Par des mémoires en défense, enregistrés les 14 novembre 2024, 14 janvier 2025 et 7 février 2025, le GAEC Raujol Frères, représenté par Me Versini-Campinchi, conclut, à titre principal, au rejet de la requête, à titre subsidiaire, à ce qu'il soit sursis à statuer en vue de permettre la régularisation des vices éventuellement retenus à l'encontre de l'arrêté du 22 mars 2023 et à ce que soit mise à la charge des requérants la somme de 4 000 euros sur le fondement des dispositions de l'article L. 761-1 du code de justice administrative.

Il soutient que :

- la demande devant le tribunal administratif est irrecevable en raison de son caractère tardif dès lors que le permis de construire attaqué a fait l'objet d'un affichage régulier ; le délai de recours contentieux a commencé à courir à compter du 5 avril 2023, date d'affichage du permis ; le recours gracieux reçu par la commune le 8 juin 2023, soit après l'expiration du délai de recours contentieux, ne pouvait avoir pour effet de le proroger ;

- le panneau d'affichage du permis de construire a été correctement placé garantissant une visibilité optimale depuis la voie publique ;

- le chemin d'accès au site n'existe pas encore de sorte qu'il n'aurait pas été opportun de placer le panneau d'affichage sur la parcelle cadastrée section YK n° 100 compte tenu de son absence d'accès direct à la route départementale ; la circonstance que le panneau soit situé le long de la parcelle cadastrée section YK n° 97 bordant la route départementale n° 958 n'est pas de nature à remettre en cause la régularité de cet affichage ;

- le permis de construire a été délivré pour le projet dans son ensemble, comprenant les serres, le hangar et les panneaux photovoltaïques de sorte que ces derniers ne peuvent être considérés comme accessoires ; le projet entre dans le champ d'application de l'article R. 311-6 du code de justice administrative au regard du seul critère de la puissance de l'installation ;

- les requérants étaient au fait du contenu du permis de construire en formant leur recours gracieux manifestant ainsi la connaissance acquise de la décision ;

- ils ne peuvent se prévaloir de la mention erronée figurant dans l'arrêté du maire concernant les voies et délais de recours possibles pour contester celui-ci ;

- l'absence de mention des règles particulières de l'article R. 311-6 du code de l'urbanisme sur le panneau d'affichage n'empêche pas d'opposer aux requérants la règle relative à l'absence d'effet interruptif du délai de recours contentieux par l'exercice d'un recours administratif ;

- aucun des moyens soulevés par les requérants n'est fondé.
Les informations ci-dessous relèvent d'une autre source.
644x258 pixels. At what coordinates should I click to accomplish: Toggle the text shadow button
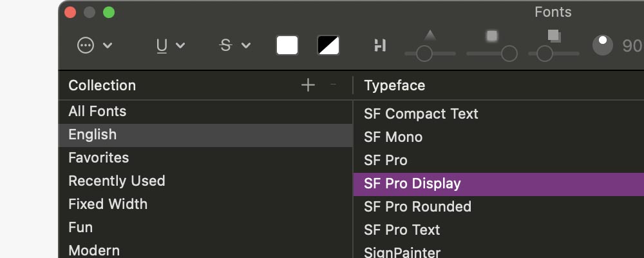[380, 45]
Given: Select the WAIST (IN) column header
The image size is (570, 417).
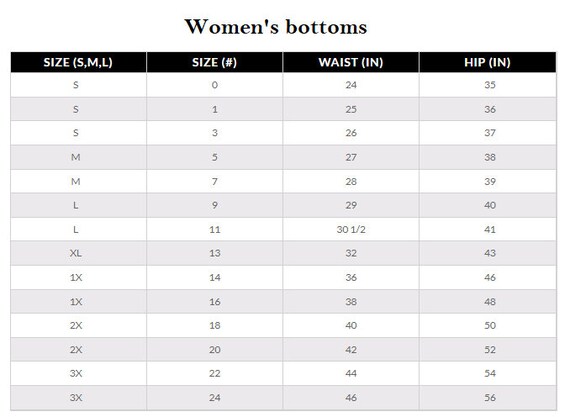Looking at the screenshot, I should tap(351, 63).
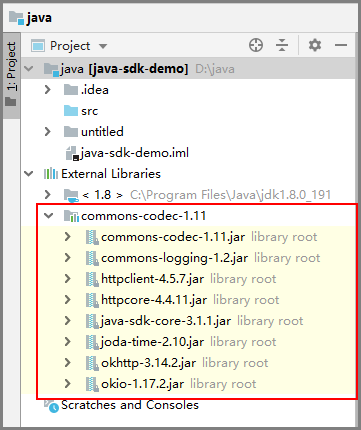Select joda-time-2.10.jar library entry
The image size is (361, 430).
152,342
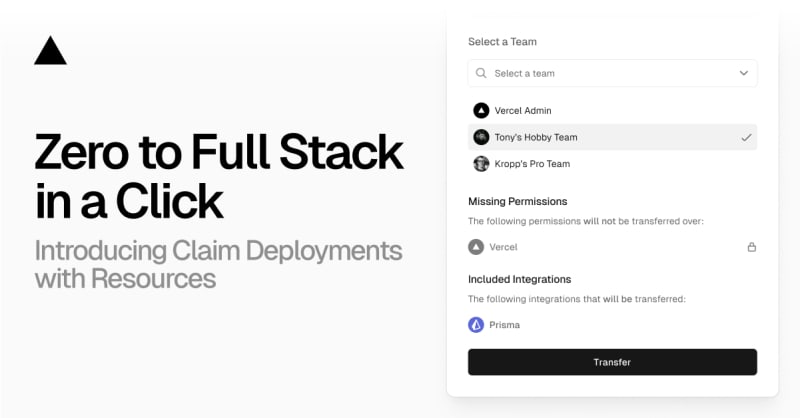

Par des mémoires en défense, enregistrés les 17 décembre 2024 et 14 janvier 2025, la commune de Nègrepelisse, représentée par la SCP Courrech et Associés, conclut, à titre principal, au rejet de la requête comme irrecevable ou mal fondé, à titre subsidiaire, à ce qu'il soit fait application de l'article L. 600-5-1 du code de l'urbanisme et à ce que soit mise à la charge des appelants une somme de 3 000 euros au titre de l'article L. 761-1 du code de justice administrative.

Elle soutient que :

- à titre principal, la demande présentée devant le tribunal administratif est irrecevable en raison de son caractère tardif ; le permis de construire en litige a fait l'objet d'un affichage régulier sur le terrain d'assiette du projet à compter du 5 avril 2023 ; le recours gracieux reçu le 8 juin suivant, n'a pu interrompre le délai de recours qui était expiré ;

- en tout état de cause, le projet relevant du champ des dispositions de l'article R. 311-6 du code justice administrative en raison de la puissance installée des panneaux photovoltaïques supérieure à 5 MW, le recours gracieux n'a pu interrompre le délai du recours contentieux ;

- à titre subsidiaire, aucun des moyens invoqués quant à la légalité du permis de construire en litige n'est fondé ;

- le panneau d'affichage du permis de construire a été correctement implanté de sorte qu'il permet aux tiers intéressés d'être informés de l'existence d'un projet en construction et, le cas échéant, de faire valoir leurs droits ;

- le chemin d'accès au site n' ayant pas été encore créé, il n'aurait pas été opportun de placer le panneau d'affichage sur la parcelle cadastrée section YK n° 100 compte tenu de son absence d'accès direct à la voie publique ;

- le panneau d'affichage ne laisse aucun doute quant à la mention des voies et délais de recours contre le permis de construire ; l'article R. 311-6 du code de justice administrative n'avait pas à être renseigné ;

- le permis de construire a été délivré pour le projet dans son ensemble, comprenant les serres, le hangar et les panneaux photovoltaïques de sorte que ces derniers ne peuvent être considérés comme accessoires ; le projet entre dans le champ d'application de l'article R. 311-6 du code de justice administrative au regard du seul critère de la puissance de l'installation ; les dispositions des articles R. 422-2 et R. 422-2-1 du code de l'urbanisme auxquelles se référent les requérants, ne s'appliquent pas dès lors qu'elles sont relatives aux règles de compétence de l'autorité administrative pour délivrer l'autorisation d'urbanisme ; la modification de la rédaction de l'article R. 422-2-1 n'a aucune incidence sur le cas d'espèce ;

- dès lors que le projet entre dans le champ d'application de l'article R. 311-6 du code de justice administrative, l'introduction de la requête le 31 août 2023 devant le tribunal administratif est tardive ;

- les requérants étaient au fait du contenu du permis de construire en formant leur recours gracieux manifestant ainsi la connaissance acquise de la décision.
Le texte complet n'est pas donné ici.